** Directions **
Could you duplicate every line of the listing below word for word, leaving out the pictures?

** Start Provided records **

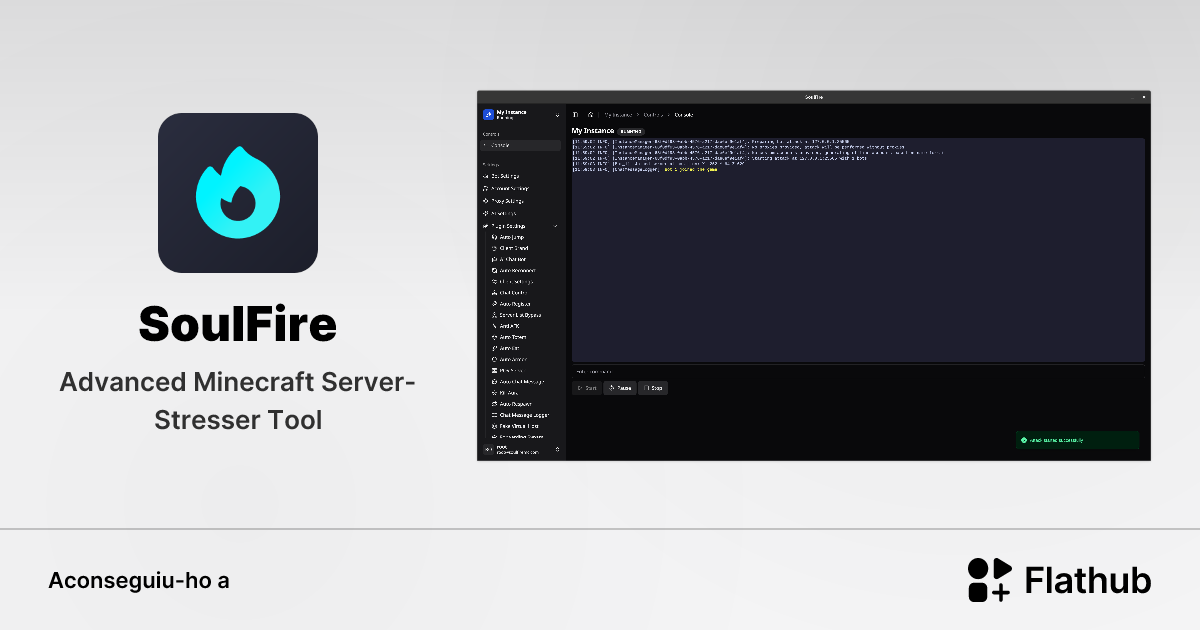Open the Auto Jump plugin settings
Viewport: 1200px width, 630px height.
pos(513,237)
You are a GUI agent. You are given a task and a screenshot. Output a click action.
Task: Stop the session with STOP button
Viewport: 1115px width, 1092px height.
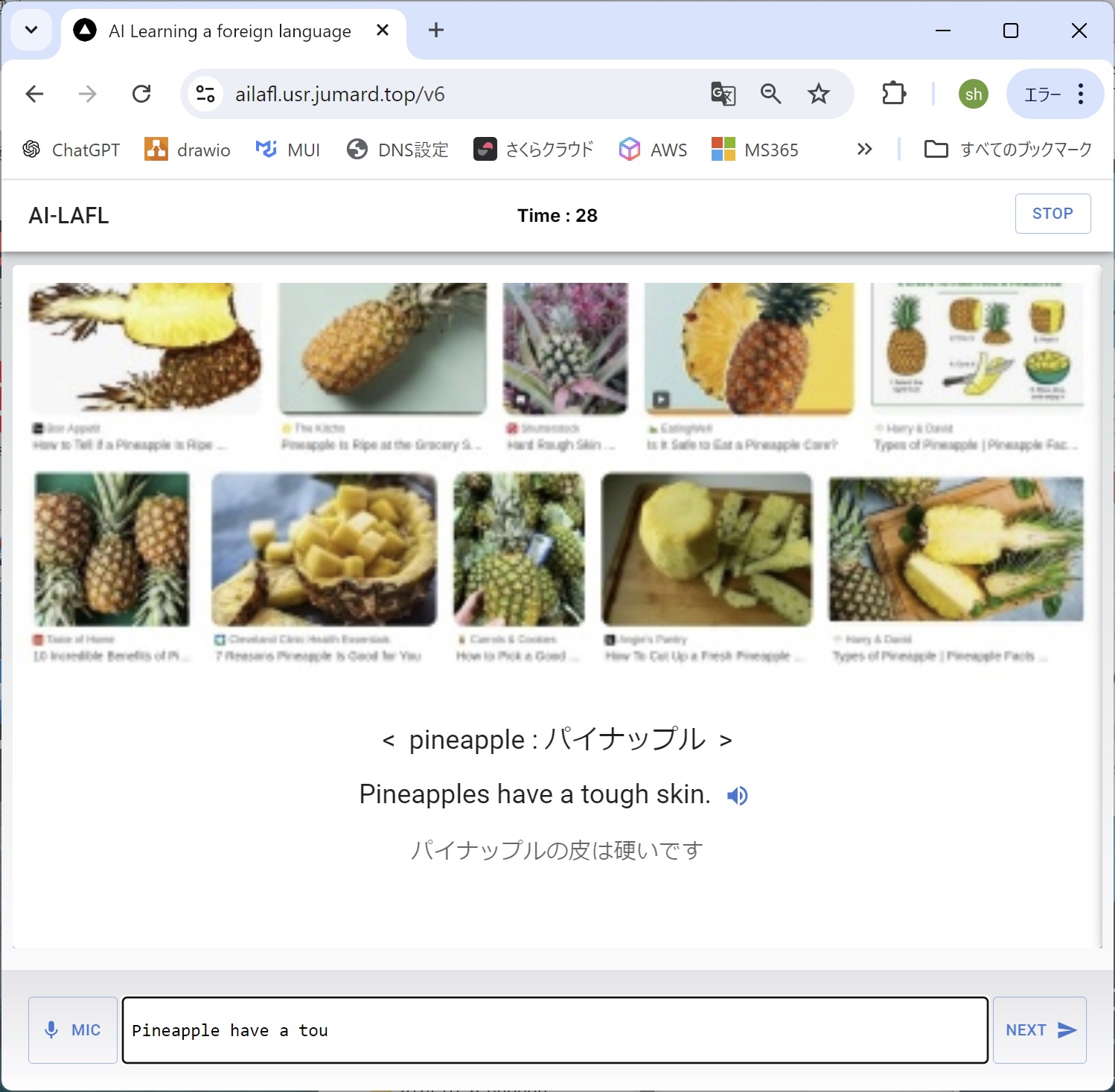1052,214
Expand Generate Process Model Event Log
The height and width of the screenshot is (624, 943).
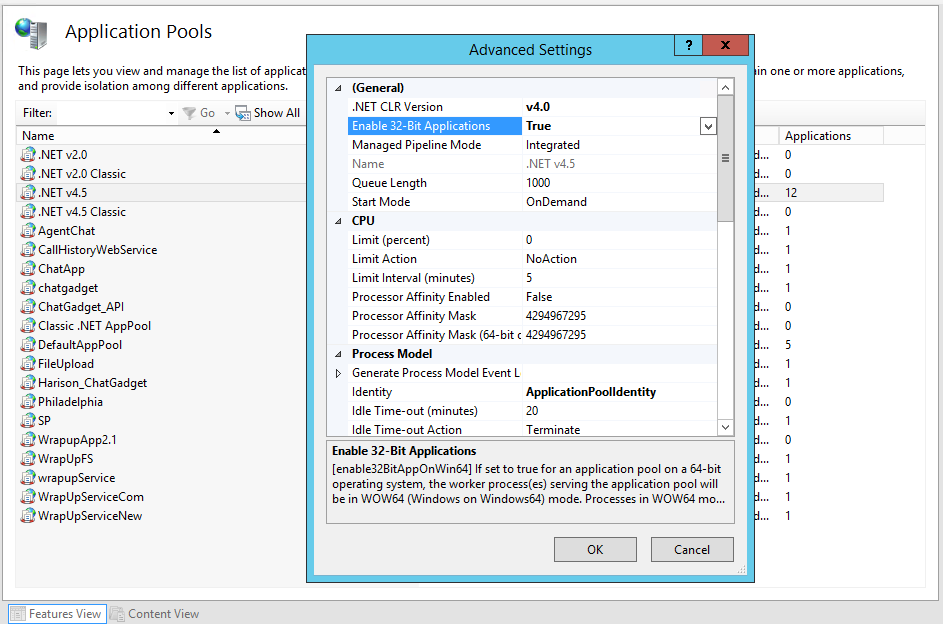pos(337,373)
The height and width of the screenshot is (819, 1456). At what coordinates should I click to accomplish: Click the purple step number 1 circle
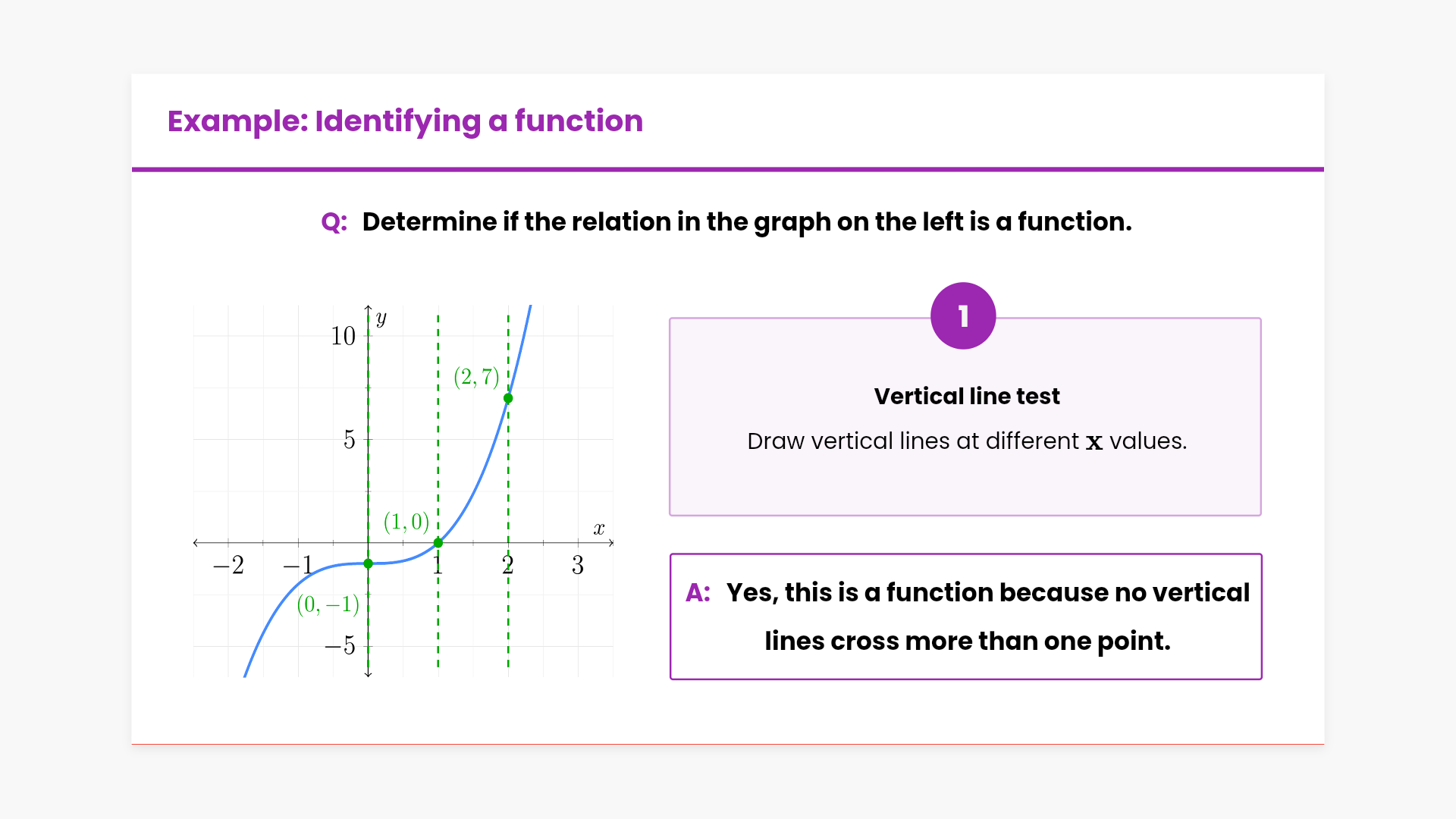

** End Provided records **

** The result **
Open the Auto Jump plugin settings
Viewport: 1200px width, 630px height.
pos(513,237)
You are a GUI agent. You are given a task and a screenshot. Output a click action.
Task: Stop the session with STOP button
Viewport: 1115px width, 1092px height.
1052,214
Expand Generate Process Model Event Log
The height and width of the screenshot is (624, 943).
pos(337,373)
The height and width of the screenshot is (819, 1456). At what coordinates should I click to accomplish: Click the purple step number 1 circle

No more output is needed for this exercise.